Artificial intelligence (AI) is increasingly integrated into medical decision-making, yet its liability implications remain complex, particularly when physicians differ in diagnostic skills and their quality is unobservable. This paper develops a principal-agent model in which a social planner designs medical liability to regulate a physician with private quality information who chooses between a standard treatment, a personalized judgment-based treatment, or following an imperfect AI recommendation. Our analysis yields several novel insights. First, we show that the optimal mechanism under asymmetric information is surprisingly simple: a uniform, one-size-fits-all liability level for all physician types who deviate from the standard of care.
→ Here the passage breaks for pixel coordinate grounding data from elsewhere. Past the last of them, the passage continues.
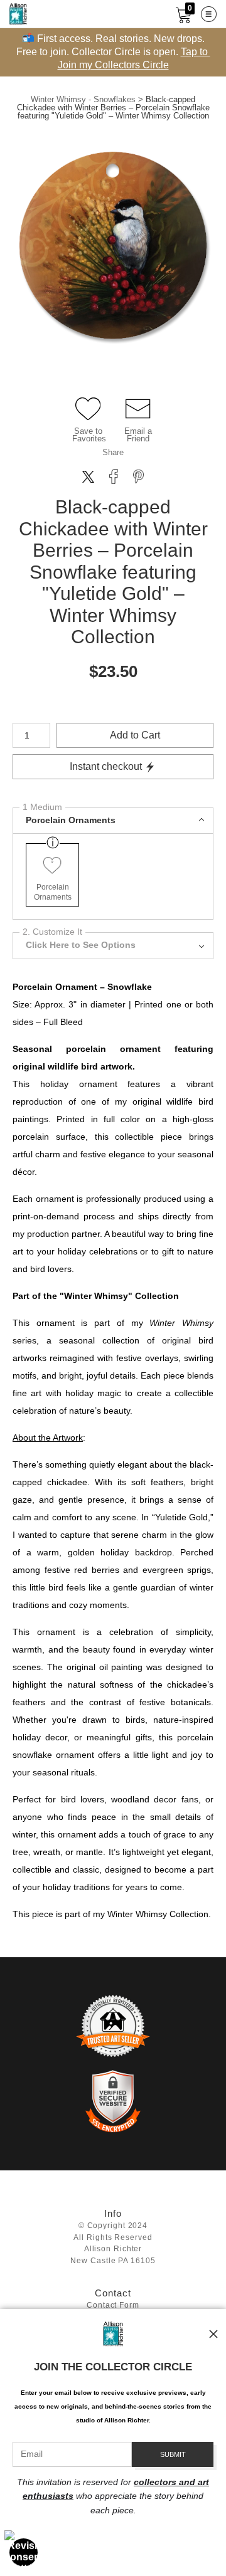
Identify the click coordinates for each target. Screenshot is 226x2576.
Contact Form (113, 2305)
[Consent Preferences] (23, 2552)
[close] (213, 2334)
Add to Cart (135, 735)
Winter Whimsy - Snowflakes (83, 99)
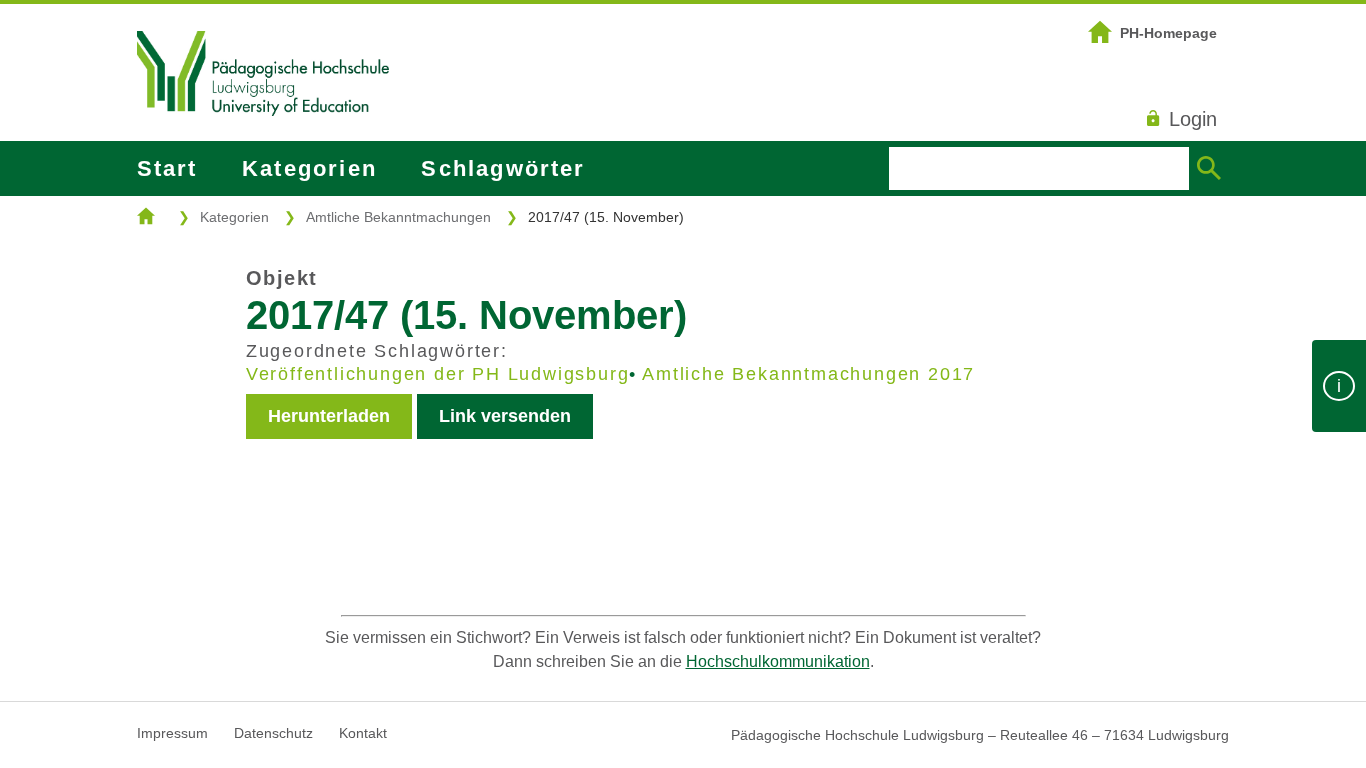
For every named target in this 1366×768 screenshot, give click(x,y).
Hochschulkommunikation (778, 661)
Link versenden (505, 416)
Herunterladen (329, 416)
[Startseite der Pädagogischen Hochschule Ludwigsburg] (263, 141)
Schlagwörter (503, 168)
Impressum (172, 733)
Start (167, 168)
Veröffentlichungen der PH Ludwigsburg (438, 374)
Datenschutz (273, 733)
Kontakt (363, 733)
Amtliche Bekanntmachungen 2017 (808, 374)
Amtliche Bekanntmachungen (398, 217)
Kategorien (309, 168)
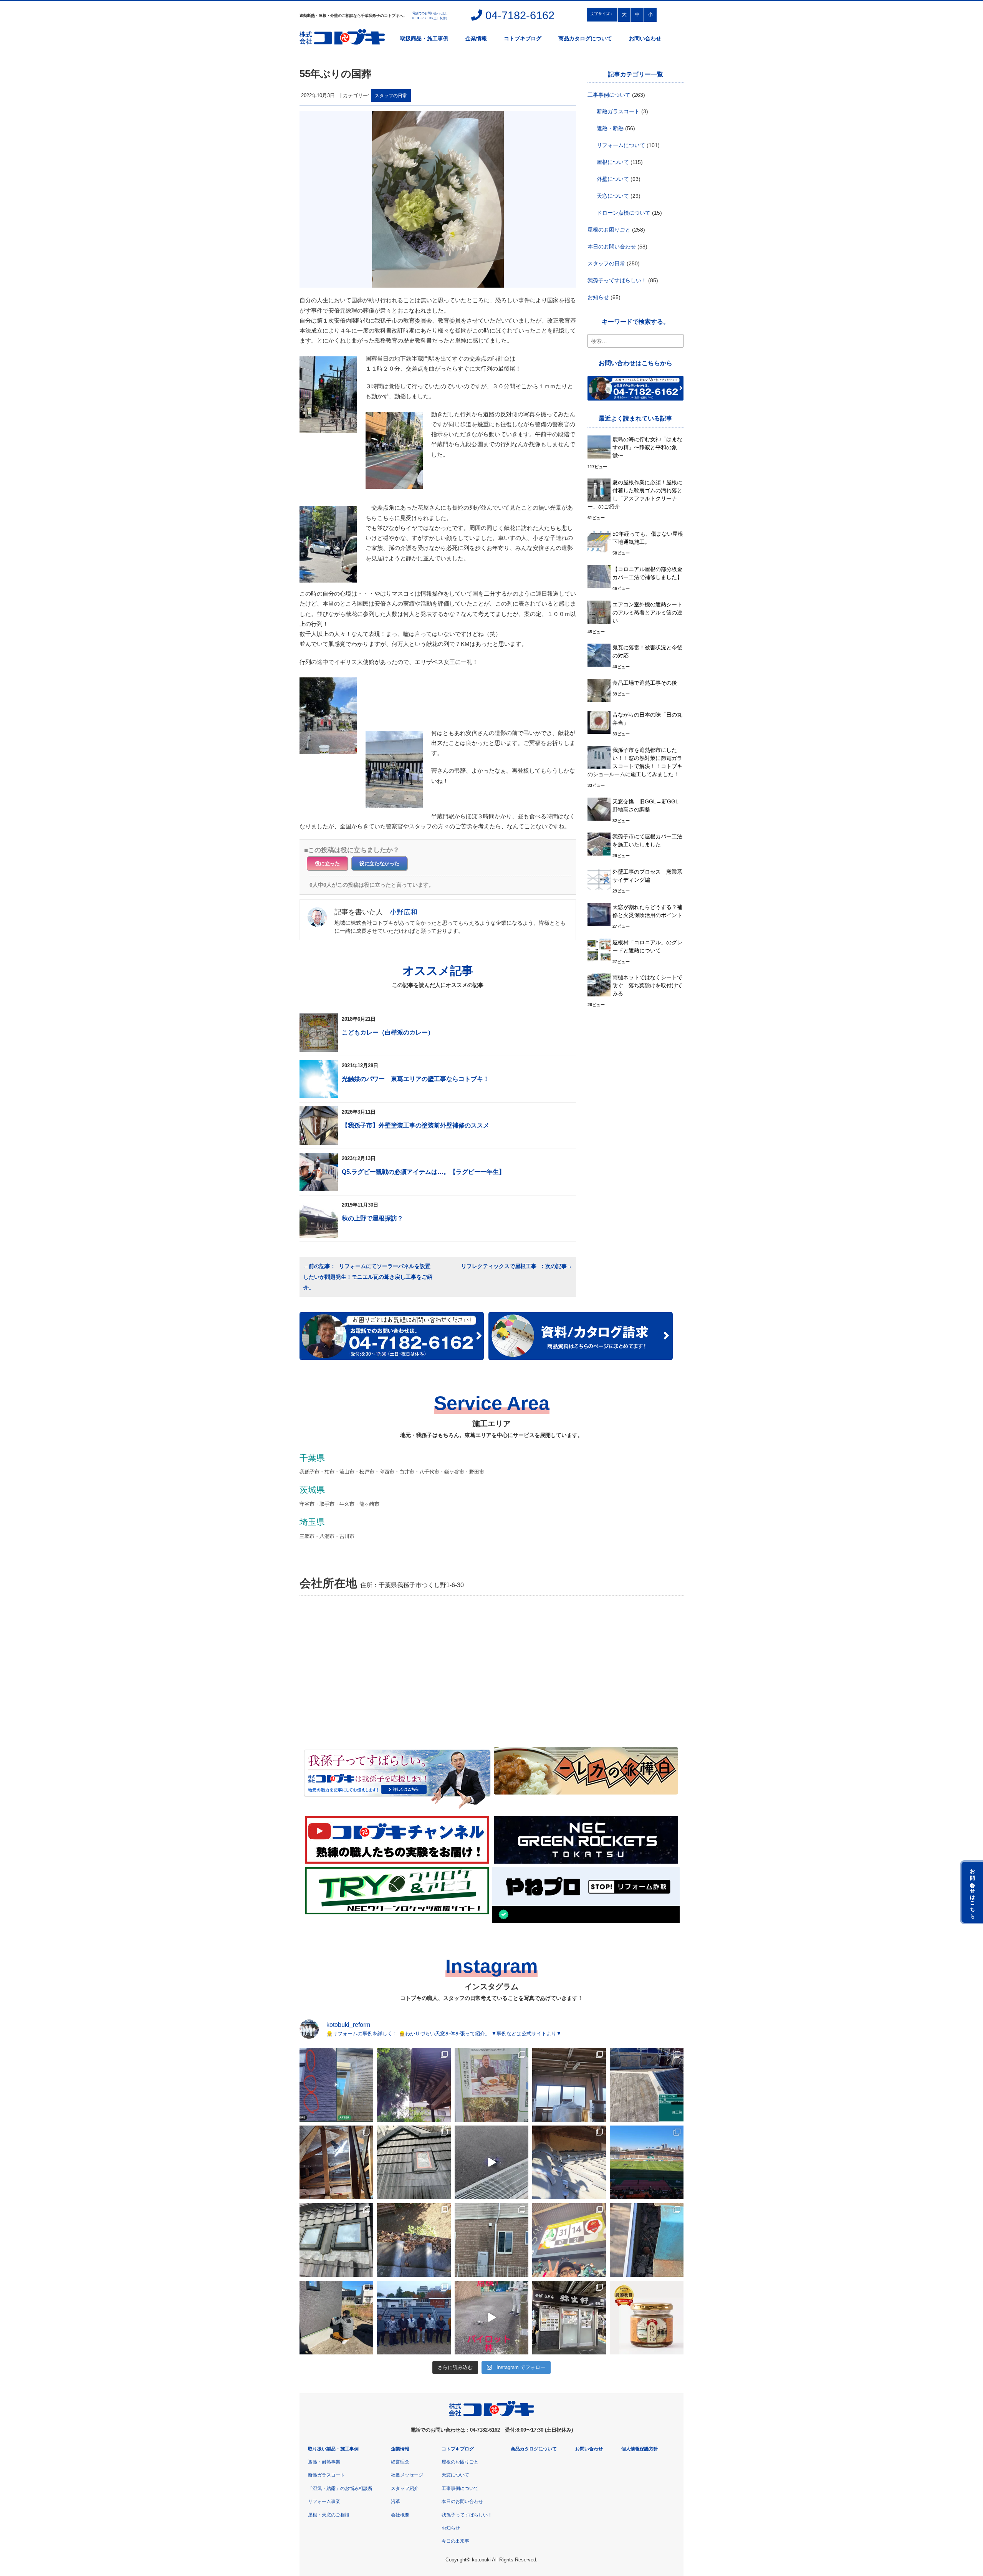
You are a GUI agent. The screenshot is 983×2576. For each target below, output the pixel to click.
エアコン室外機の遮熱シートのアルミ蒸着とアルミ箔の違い (647, 612)
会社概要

Despite physician heterogeneity, this simple policy often achieves the full-information first-best outcome, particularly when standard care is reliable or AI is highly accurate. Second, the relationship between AI accuracy and optimal liability is non-monotonic. Contrary to common intuition, better AI does not always imply more relaxed liability. As AI accuracy increases, the optimal liability either decreases monotonically or follows an inverted-U pattern, depending on the uncertainty of the standard treatment. Third, asymmetric information does not universally reduce social welfare. Welfare loss arises only when standard care is unreliable and AI accuracy is too low; even then, its magnitude follows an inverted U-shape, initially increasing as AI complicates the regulatory problem, but declining as more accurate AI helps mitigate it. Finally, we find that information asymmetry is a double-edged sword in the presence of AI, and greater transparency does not benefit all stakeholders equally.